Mainstream Media Defend Videogames In Norway's Gun Massacre Case

Marcus Webb
video game, video game violence, Anders Breivik, Call of Duty: Modern Warfare, World of Warcraft, Kate Kelland, Erik Kane, Columbine massacre, video games and crime

OSLO, Norway -- Anders Breivik, not the violent videogames he played, should be held responsible for his massacre of 77 people in July 2011, according to strong editorial pieces recently published by Reuters and Forbes.

In a court appearance here last month, Breivik testified that he used the popular consumer videogame "Call of Duty: Modern Warfare" to practice acquiring targets and aiming. | SEE STORY

Blaming the game for the shooter's crimes "is a dangerous simplification driven by our need to understand," said Reuters in an analysis piece written by reporter Kate Kelland.

The feature quoted one bystander who escaped Breivik's bullets as saying, "I've played the same violent videogames, and I don't go around shooting kids. Half the people [where the attack took place] played that same game ... It's an established part of youth culture."

Reuters quoted Seena Fazel, a consultant forensic psychiatrist at Britain's University of Oxford, who said a 2008 paper in the journal Criminal Justice and Behaviour, demonstrated that neither exposure to violent-videogame conditions in a laboratory, nor previous real-life exposure to violent videogames, caused any differences in aggression levels on the part of subjects.

The paper is one of the most cited studies in this research field, Fazel said.

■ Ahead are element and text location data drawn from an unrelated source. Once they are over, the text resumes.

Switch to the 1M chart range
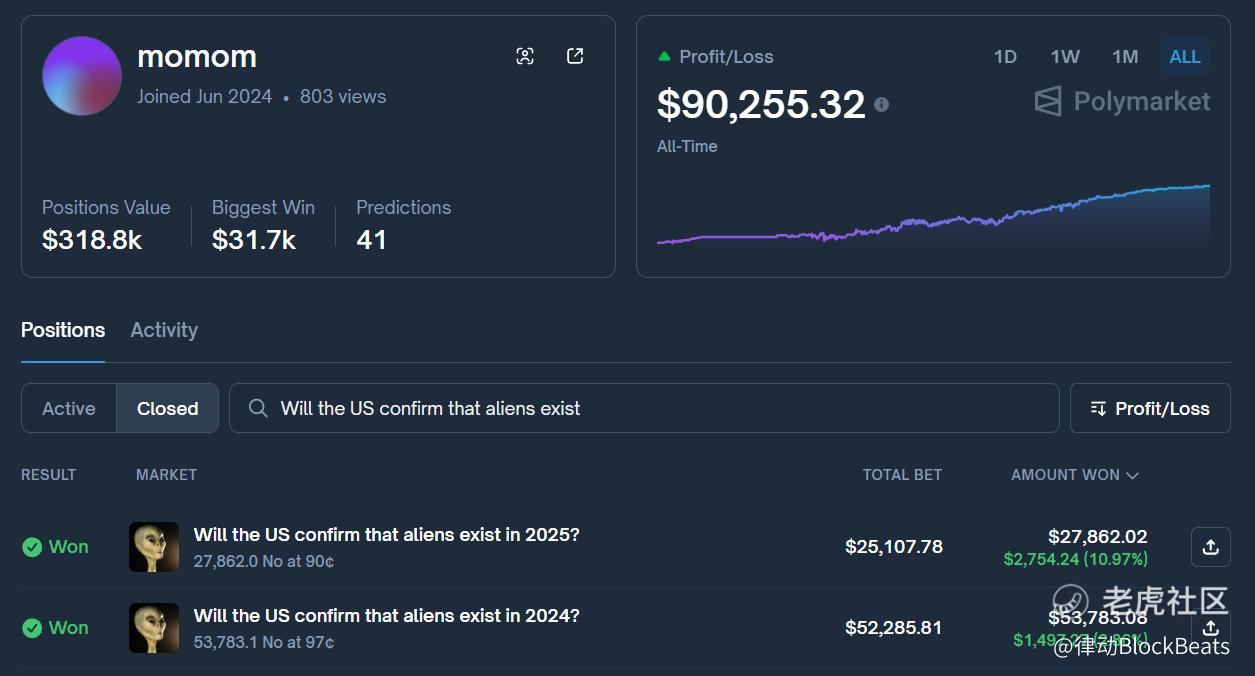Viewport: 1255px width, 676px height. [x=1125, y=57]
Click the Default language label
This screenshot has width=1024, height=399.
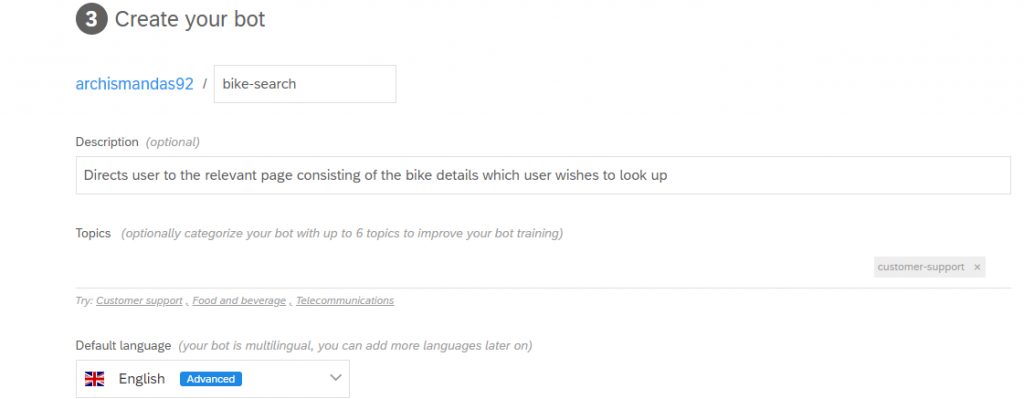(x=123, y=345)
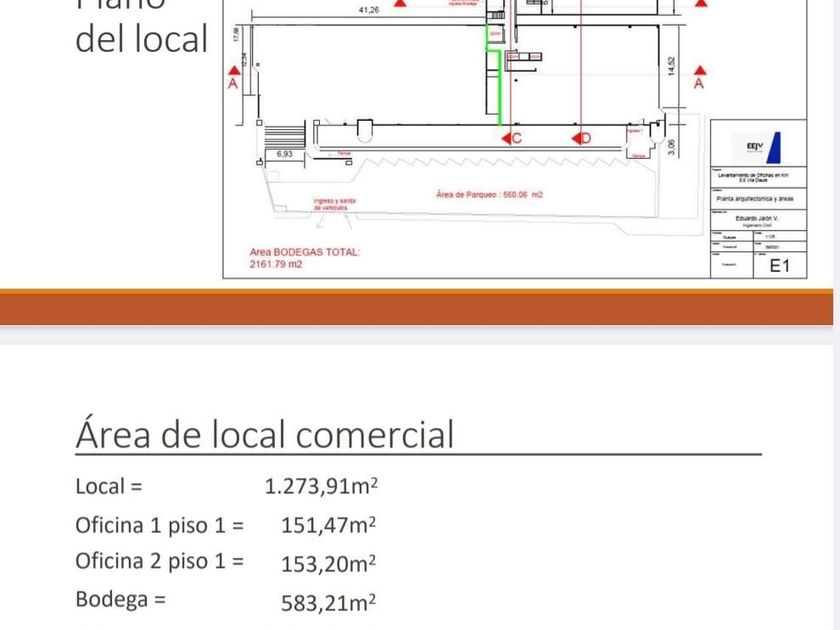Click the 41,26 dimension label
This screenshot has height=630, width=840.
[x=368, y=10]
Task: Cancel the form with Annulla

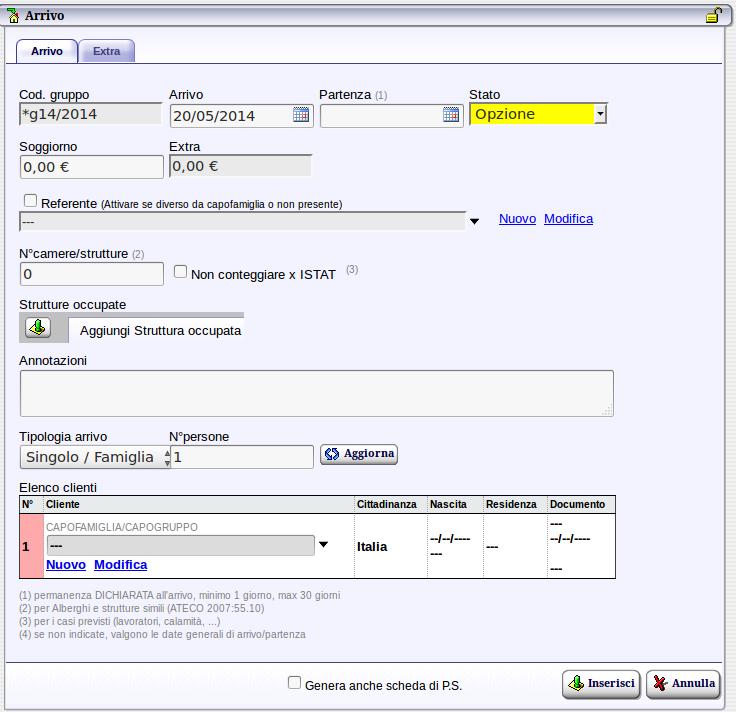Action: click(683, 684)
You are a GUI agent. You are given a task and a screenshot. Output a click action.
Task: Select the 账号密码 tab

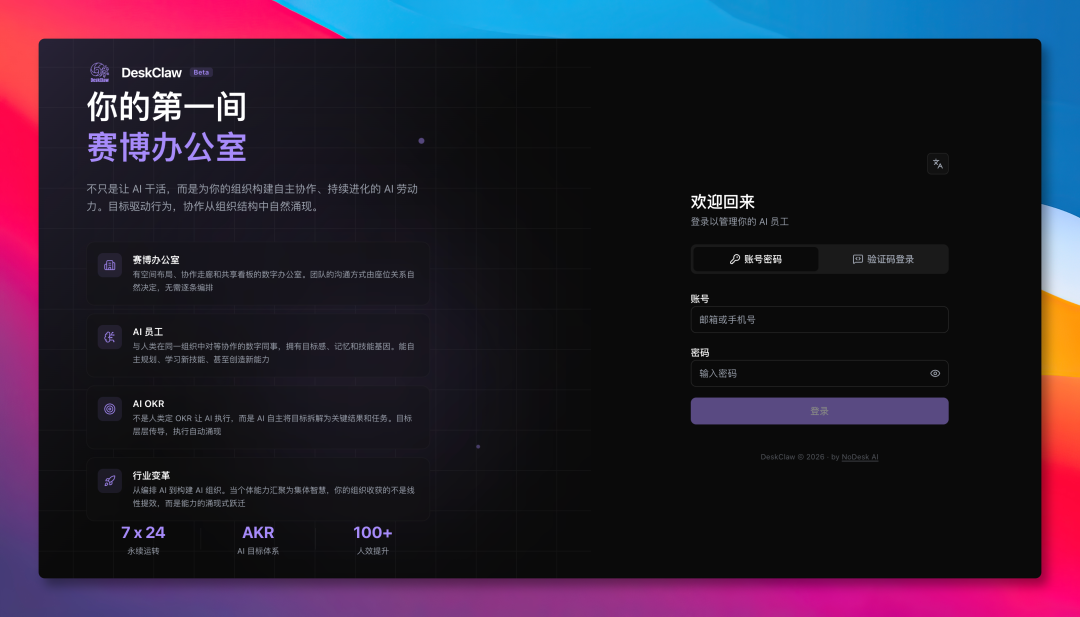coord(755,258)
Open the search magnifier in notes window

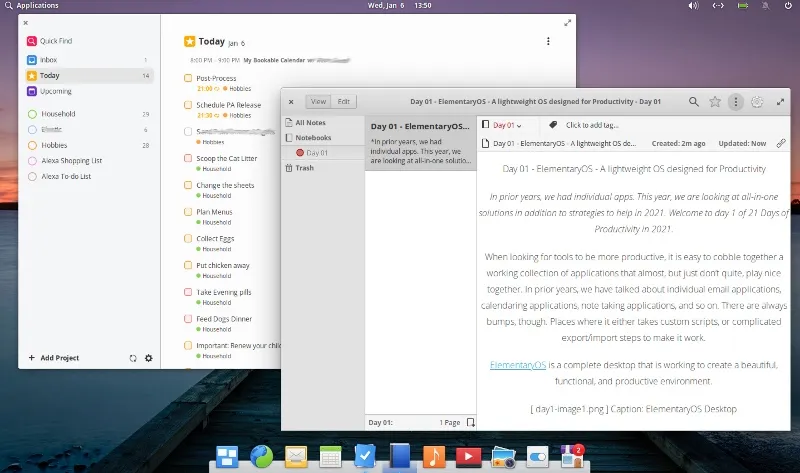694,102
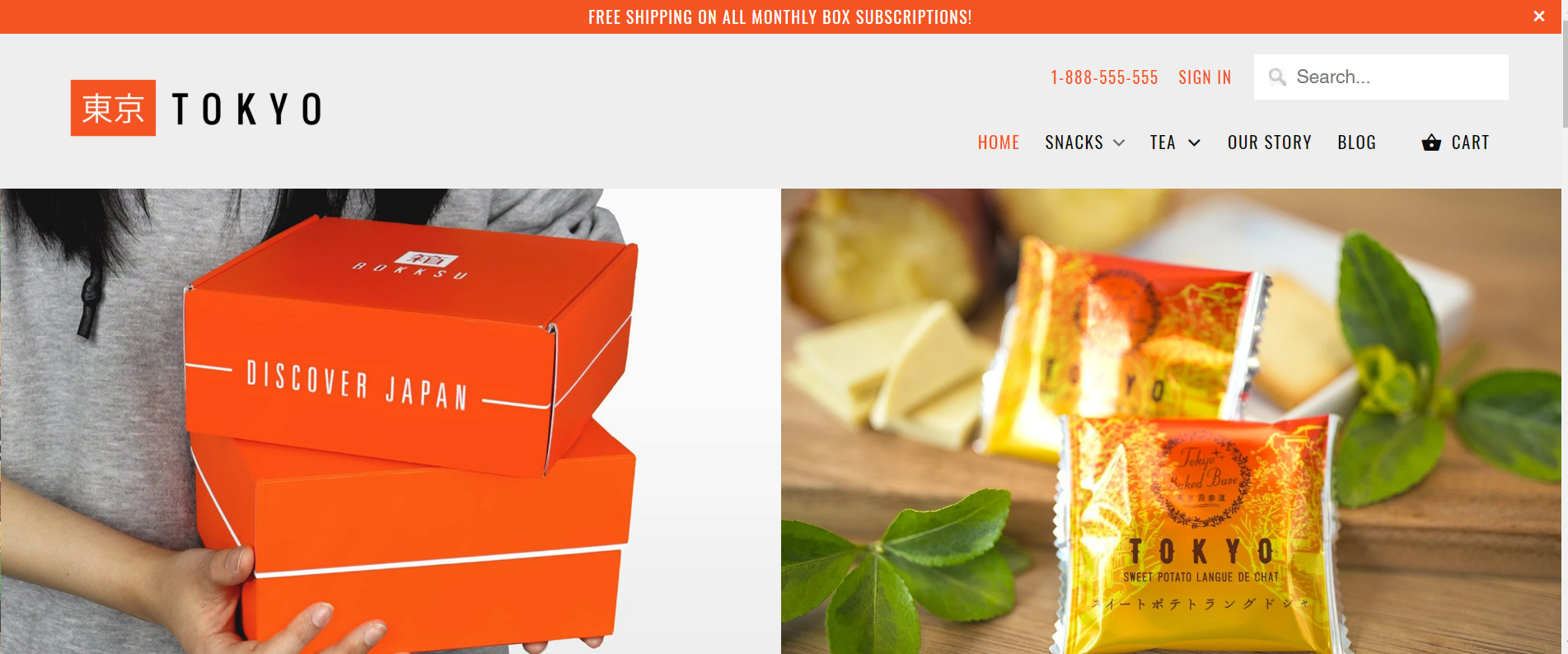Open the Blog page

[x=1356, y=142]
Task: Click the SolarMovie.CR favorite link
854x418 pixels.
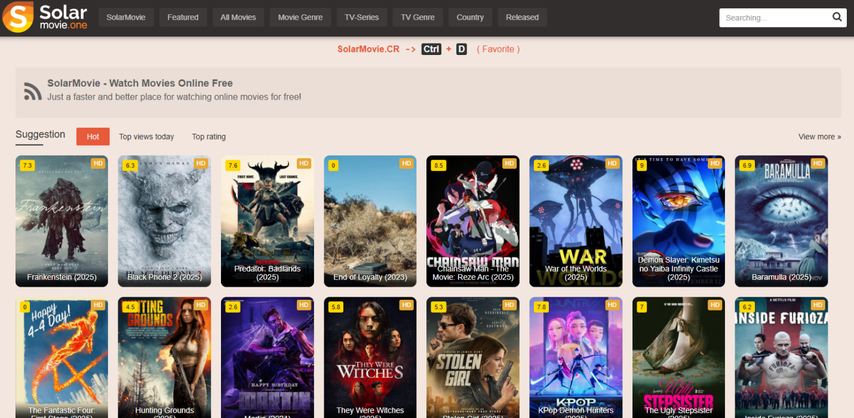Action: tap(368, 49)
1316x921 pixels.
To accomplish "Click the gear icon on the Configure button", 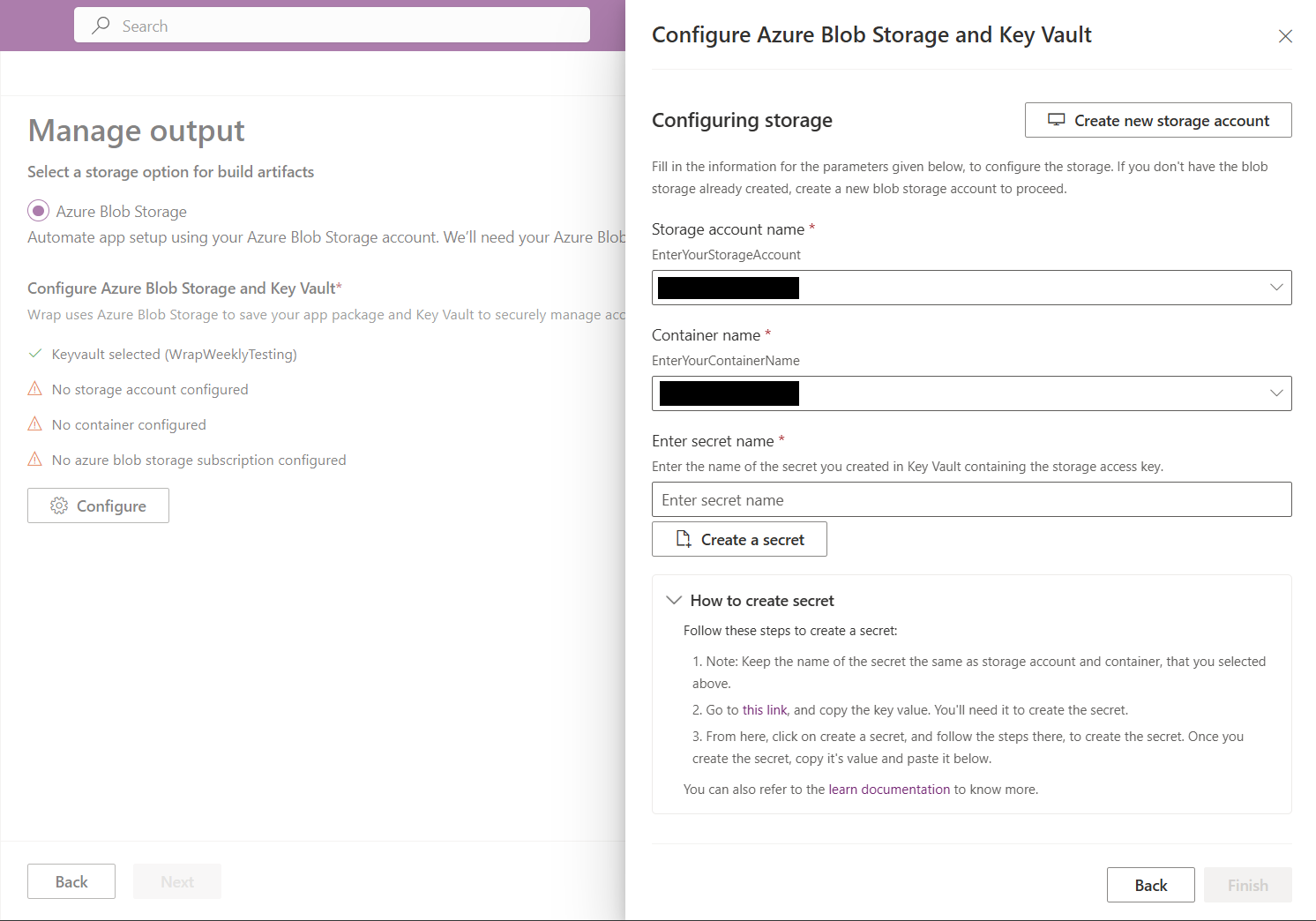I will click(59, 505).
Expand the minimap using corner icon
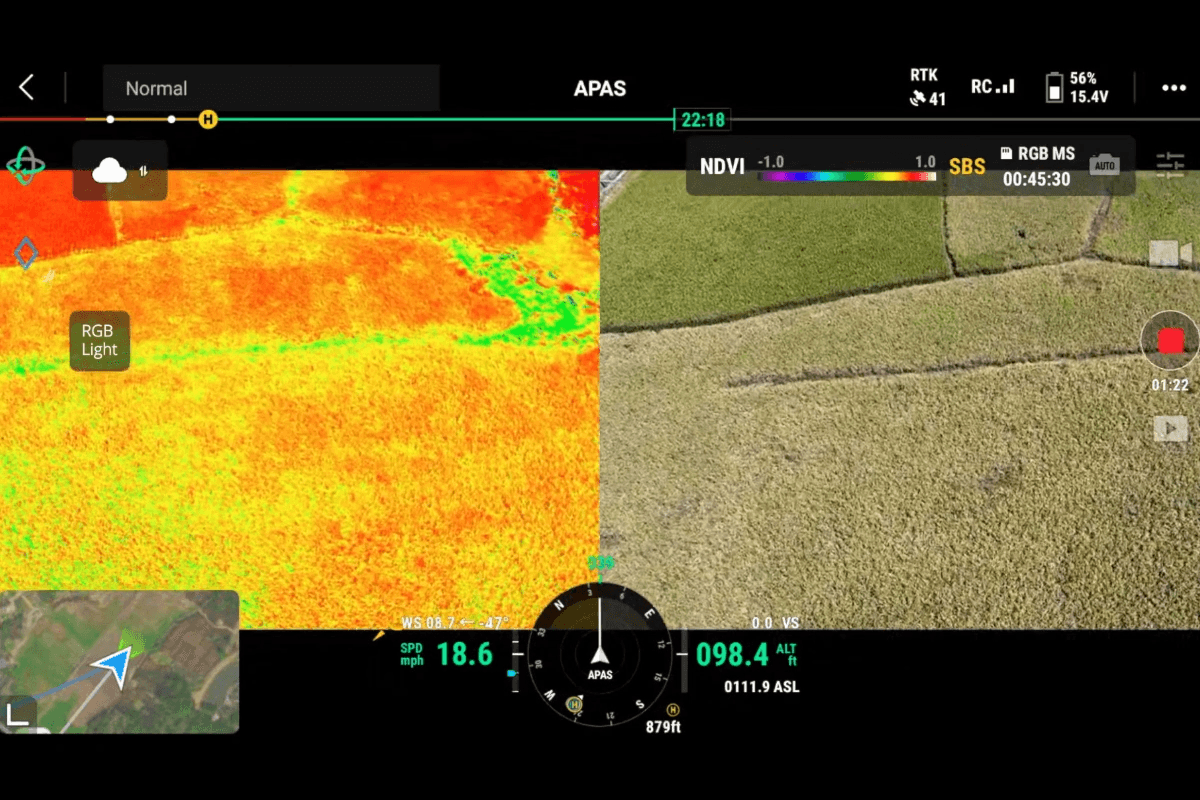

Forbes columnist Erik Kane pointed out in a blog post that the explosive rise of the videogame industry to a $60 billion global phenomenon has coincided with a 30-year drop in violent crime in the U.S., which is now at record lows, according to FBI statistics.

"So far, no study has conclusively linked violent videogames to violent crime or youth violence, and a number have pointed to just the opposite," wrote Kane.

The high-profile defense of the videogame industry, particularly in the wake of a mass shooting by a fanatic who admitted he "trained" by playing games, stands in startling contrast to the media coverage that followed the 1999 shootings at Columbine High School near Denver.

In the days and weeks following that tragedy, numerous mainstream press outlets claimed that videogame playing by senior-year students Eric Harris and Dylan Klebold was a decisive factor that helped cause them to murder of 11 students and one teacher before they committed suicide.